Copy the lines of the records verbatim, beginning with the line that contains "Task: Toggle fullscreen mode icon in header" and continuing through the line that contains "Click the Indication", inclusive.

(Records)
--- begin ---

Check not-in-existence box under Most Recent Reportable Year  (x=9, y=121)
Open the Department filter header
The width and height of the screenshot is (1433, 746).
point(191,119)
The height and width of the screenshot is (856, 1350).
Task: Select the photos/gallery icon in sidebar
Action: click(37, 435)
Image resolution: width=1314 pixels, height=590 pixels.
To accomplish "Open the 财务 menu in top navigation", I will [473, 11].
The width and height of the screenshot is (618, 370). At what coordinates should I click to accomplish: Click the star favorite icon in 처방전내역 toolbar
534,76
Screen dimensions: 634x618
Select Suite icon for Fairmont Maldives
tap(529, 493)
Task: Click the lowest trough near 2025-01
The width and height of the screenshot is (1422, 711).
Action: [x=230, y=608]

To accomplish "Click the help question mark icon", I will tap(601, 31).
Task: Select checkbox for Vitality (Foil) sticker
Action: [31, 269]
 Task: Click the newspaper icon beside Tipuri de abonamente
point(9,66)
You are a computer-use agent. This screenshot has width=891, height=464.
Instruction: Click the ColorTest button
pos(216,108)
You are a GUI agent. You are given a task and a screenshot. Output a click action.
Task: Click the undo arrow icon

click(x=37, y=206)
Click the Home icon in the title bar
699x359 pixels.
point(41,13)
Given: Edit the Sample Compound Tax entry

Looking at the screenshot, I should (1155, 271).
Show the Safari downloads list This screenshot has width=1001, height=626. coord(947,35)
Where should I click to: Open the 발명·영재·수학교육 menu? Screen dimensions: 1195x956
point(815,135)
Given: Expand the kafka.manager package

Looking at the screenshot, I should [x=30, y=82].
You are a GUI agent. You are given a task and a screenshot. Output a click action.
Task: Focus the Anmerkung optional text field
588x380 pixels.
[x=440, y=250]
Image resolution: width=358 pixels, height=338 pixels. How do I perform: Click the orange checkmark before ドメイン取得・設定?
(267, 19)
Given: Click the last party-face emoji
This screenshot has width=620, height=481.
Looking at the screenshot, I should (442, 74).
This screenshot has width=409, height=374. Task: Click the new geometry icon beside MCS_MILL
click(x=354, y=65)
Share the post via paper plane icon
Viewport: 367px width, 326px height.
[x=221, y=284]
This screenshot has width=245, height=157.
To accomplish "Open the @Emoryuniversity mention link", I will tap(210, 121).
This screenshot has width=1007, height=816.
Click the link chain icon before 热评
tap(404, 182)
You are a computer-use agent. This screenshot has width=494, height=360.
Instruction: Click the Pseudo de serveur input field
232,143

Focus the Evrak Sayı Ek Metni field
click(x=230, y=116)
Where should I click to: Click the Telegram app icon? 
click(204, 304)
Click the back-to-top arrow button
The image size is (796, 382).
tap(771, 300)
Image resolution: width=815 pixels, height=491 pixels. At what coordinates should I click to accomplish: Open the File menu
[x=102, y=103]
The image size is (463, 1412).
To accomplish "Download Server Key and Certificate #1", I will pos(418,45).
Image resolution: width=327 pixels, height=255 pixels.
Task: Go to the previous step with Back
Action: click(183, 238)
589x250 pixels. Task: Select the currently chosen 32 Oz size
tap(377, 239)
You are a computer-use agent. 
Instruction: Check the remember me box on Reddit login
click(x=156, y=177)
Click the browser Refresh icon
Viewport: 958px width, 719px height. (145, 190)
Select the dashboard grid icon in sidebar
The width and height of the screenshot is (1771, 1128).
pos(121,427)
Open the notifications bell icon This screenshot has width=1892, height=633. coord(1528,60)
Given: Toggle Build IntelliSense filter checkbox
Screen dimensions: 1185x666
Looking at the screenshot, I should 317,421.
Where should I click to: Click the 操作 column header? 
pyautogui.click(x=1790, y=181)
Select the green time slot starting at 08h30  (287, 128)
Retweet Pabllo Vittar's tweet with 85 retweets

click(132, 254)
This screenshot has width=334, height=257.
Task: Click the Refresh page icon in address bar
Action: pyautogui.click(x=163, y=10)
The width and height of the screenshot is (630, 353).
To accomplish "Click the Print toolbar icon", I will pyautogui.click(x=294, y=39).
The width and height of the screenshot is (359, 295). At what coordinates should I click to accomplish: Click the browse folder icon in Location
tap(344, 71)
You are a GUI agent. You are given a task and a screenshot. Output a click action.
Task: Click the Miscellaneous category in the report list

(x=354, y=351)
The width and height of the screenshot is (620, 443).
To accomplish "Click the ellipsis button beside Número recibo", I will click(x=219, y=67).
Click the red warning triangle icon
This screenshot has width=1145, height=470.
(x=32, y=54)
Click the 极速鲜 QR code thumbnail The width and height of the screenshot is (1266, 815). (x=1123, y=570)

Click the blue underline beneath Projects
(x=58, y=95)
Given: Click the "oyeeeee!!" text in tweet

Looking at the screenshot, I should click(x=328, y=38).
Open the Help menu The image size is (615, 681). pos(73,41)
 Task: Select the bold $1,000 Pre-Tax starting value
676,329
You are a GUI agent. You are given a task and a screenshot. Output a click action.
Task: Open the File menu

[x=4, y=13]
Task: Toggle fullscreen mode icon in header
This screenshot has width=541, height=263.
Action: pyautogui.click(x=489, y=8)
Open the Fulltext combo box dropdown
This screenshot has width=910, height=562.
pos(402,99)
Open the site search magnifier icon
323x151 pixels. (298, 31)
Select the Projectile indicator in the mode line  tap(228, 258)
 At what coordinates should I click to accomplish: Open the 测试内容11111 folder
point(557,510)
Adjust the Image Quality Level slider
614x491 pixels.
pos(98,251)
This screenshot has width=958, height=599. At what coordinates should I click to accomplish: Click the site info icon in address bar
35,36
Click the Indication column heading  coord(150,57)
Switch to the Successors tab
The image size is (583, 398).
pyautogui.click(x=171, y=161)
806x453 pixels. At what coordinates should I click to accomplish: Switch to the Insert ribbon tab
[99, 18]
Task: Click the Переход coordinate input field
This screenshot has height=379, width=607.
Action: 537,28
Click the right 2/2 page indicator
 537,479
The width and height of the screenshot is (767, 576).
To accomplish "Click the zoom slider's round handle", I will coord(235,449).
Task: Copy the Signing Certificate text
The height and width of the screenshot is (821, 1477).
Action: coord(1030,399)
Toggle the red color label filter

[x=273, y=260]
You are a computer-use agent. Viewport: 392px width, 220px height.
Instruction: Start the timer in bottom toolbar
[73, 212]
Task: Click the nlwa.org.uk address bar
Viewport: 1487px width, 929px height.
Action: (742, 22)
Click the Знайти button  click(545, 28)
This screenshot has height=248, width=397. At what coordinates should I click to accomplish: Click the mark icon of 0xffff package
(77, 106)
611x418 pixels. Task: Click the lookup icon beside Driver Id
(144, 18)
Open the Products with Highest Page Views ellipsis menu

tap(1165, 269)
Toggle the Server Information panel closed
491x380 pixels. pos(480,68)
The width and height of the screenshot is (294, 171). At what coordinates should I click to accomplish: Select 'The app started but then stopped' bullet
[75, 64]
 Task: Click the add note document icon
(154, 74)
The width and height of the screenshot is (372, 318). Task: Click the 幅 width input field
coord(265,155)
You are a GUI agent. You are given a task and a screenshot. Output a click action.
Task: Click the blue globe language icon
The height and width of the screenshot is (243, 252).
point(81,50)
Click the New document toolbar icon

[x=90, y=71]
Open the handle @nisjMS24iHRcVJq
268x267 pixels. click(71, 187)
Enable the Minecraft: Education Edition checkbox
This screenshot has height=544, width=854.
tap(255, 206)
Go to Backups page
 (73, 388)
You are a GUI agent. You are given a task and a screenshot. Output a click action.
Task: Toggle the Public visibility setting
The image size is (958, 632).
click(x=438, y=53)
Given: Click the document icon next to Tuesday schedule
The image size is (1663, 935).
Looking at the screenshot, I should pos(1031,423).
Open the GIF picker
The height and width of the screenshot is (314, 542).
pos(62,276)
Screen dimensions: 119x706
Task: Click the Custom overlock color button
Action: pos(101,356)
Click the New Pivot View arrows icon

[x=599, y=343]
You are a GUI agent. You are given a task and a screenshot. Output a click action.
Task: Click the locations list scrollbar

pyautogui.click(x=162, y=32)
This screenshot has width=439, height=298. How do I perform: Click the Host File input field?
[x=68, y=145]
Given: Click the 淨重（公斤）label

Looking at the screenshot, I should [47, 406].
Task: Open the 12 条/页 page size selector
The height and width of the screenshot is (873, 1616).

--- end ---

#### [Complete output]
Task: Toggle fullscreen mode icon in header
This screenshot has width=541, height=263.
Action: pyautogui.click(x=489, y=8)
Open the Fulltext combo box dropdown
This screenshot has width=910, height=562.
pos(402,99)
Open the site search magnifier icon
323x151 pixels. (298, 31)
Select the Projectile indicator in the mode line  tap(228, 258)
 At what coordinates should I click to accomplish: Open the 测试内容11111 folder
point(557,510)
Adjust the Image Quality Level slider
614x491 pixels.
pos(98,251)
This screenshot has width=958, height=599. At what coordinates should I click to accomplish: Click the site info icon in address bar
35,36
Click the Indication column heading  coord(150,57)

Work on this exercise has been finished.